The servant-witness model for renewal consists of four interactive phases. For a church beginning the process of renewal action, there is a logical sequence to these phases. They are (1) mission development; (2) recruitment development; (3) small group development; and (4) prophetic witness development. Once all four phases are enacted, they continue to function simultaneously, each feeding the others within the congregational life of the revitalizing church.

Phase I: Mission Development

"When we began our efforts at renewal, the first thing we discovered was that we no longer had our fingers on the pulse-beat of the community around us," says Rev. Charles Stith of the Union Memorial Church in Boston. "We had to reacquaint ourselves with the struggles, hopes, and dreams of the people who live closest to us at Union Memorial. Before we could reach them, we had to show we cared about them."

The options for the approaches a church can take to mission development are numerous. The array of possibilities is limited only by the church’s ability and willingness to identify with the needs of its neighbors. Through these actions to meet human need, the church begins to reintroduce itself to its community as a dependable participant in people’s life struggles.

This first phase is missional when the church addresses basic human needs of hunger, housing, learning, or provides other human services. This is not missions in general. It is about the church addressing human needs in its midst. This may involve raising and giving money, but the basic ingredient is the personal involvement of church members with the life struggles of the community residents.

These actions do more than just provide assistance to the people being served.
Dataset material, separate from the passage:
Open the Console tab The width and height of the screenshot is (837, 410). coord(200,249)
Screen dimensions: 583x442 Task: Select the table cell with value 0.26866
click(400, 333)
They also give church members, many of whom live in a different social setting miles from the church building, a growing sense of commitment to those who live around them.

This is an essential starting point from which the church can learn to identify its resources, both personal investment and money, with needs of people around it. Over a period of time, the community begins to see that within previously isolated church buildings, there is a congregation of people who want to become a dependable and cooperative presence in their lives.

Phase II: Recruitment Development

Once a city congregation develops direct services for meeting human needs in its community, new residents within the community around the church may begin to identify the church as an ally in their life-struggles. Through the personal contact of church members with community residents, the worshipping congregation may note a small but discernible upswing in visitors to the church on Sunday from within the community. These few visitors come partly out of curiosity and partly because members they are coming to know in their community intentionally invite them. But a major reason they come is to see if the spiritual longings they feel can be met in the congregation that is beginning to meet their physical needs.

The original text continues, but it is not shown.